November 16, 2017
A DC Comics editor is fired after female employees report sexual harassment
by Nikki Griffiths
Here comes another sleazebag ousted for sexual misconduct. We’ve recently written about sexual harassment in the publishing workplace, SHITTY MEDIA MEN, and Harvey Weinstein the Liar. Now, high-profile DC Comics editor Eddie Berganza has been fired following accusations of sexual harassment by three women.
Berganza joined DC in the nineties, rising through the ranks to become a name to be reckoned with. He has worked on comics including Superman, Supergirl, and Wonder Woman and had a hand in some of DC’s highest-profile launches, including Justice League, Infinite Crisis, and Blackest Night. His firing comes just as the presumptive blockbuster film adaptation Justice League is about to hit cinemas worldwide.

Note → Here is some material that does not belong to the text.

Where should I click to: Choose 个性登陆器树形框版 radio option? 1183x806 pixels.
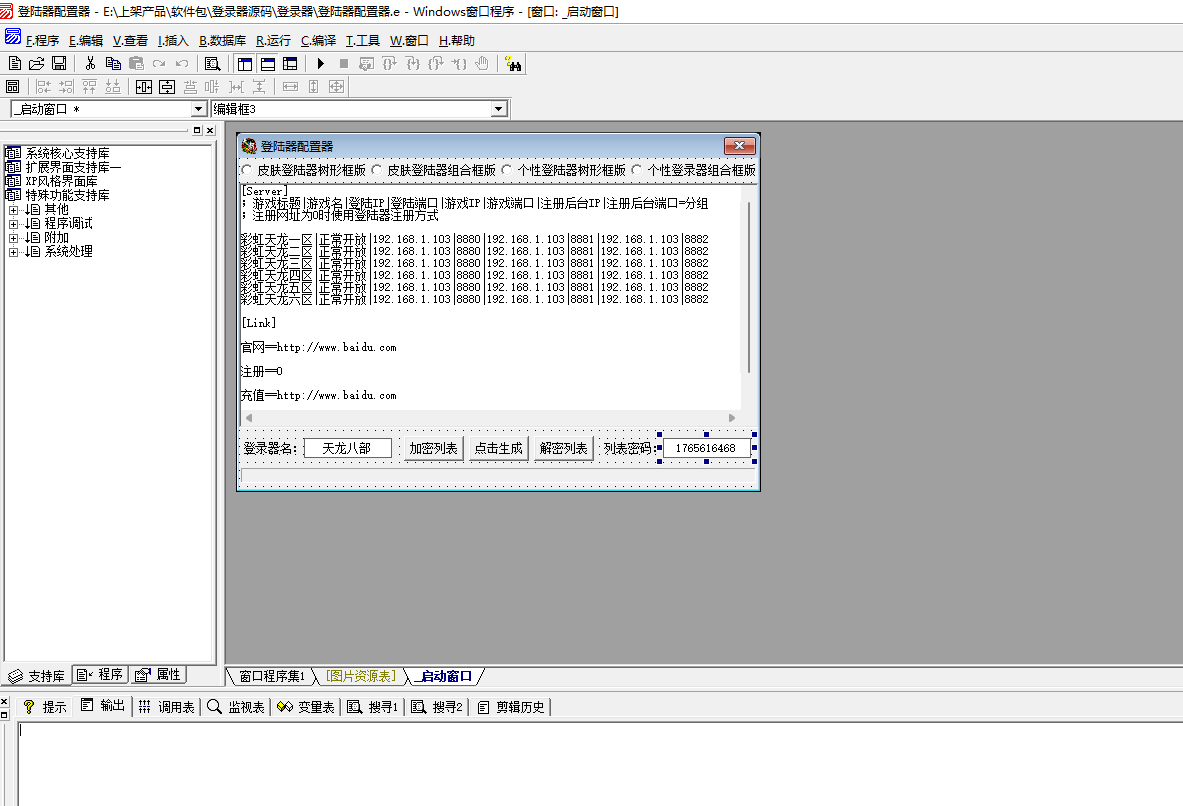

The allegations came to public attention through The Dark Side of DC Comics, a BuzzFeed News feature by Jessica Testa, Tyler Kingkade, and Jay Edidin. The writers spoke to women who had worked for DC, documenting years of reported harassment from Berganza. The piece opens with an account of what happened to Liz Gehrlein Marsham, then twenty-nine, within the first month of her hire: “Berganza cornered her, stuck his tongue in her mouth, and attempted to grope her.”
This was 2006; Marsham continued to work for DC another six years, feeling unsafe around Berganza. She told the reporters, “By the time I left I was really demoralized. I was physically ill from being stressed all the time and trying to hide it. I just felt like I needed to get out, however I could.”
In 2010, former DC editor Janelle Asselin filed a complaint with human resources about Berganza, on behalf of several female employees who’d experienced his inappropriate behaviour. Nothing was done about it. “It changed how I felt about comics forever,” she told the writers, “because we put our trust in them to do the right thing.”
Joan Hilty’s story echoes Marsham’s. She reported that Berganza had grabbed her and repeatedly tried to kiss her at a staff party.
“I tried to laugh it off, basically… I told myself it didn’t matter because it had been outside the workplace, or because I was gay, or because I didn’t report directly to him. I chose to overlook that it was a work-related event, that the power imbalance made it worse, and that it was wrong under any circumstances.”
At the time, Hilty had been at DC for half a decade and was respected at the company. Yet she hasn’t spoken out about Berganza until now. Marsham describes a feeling that “we had all fought really hard to get there…. We had jobs people were lining up around the block to get.”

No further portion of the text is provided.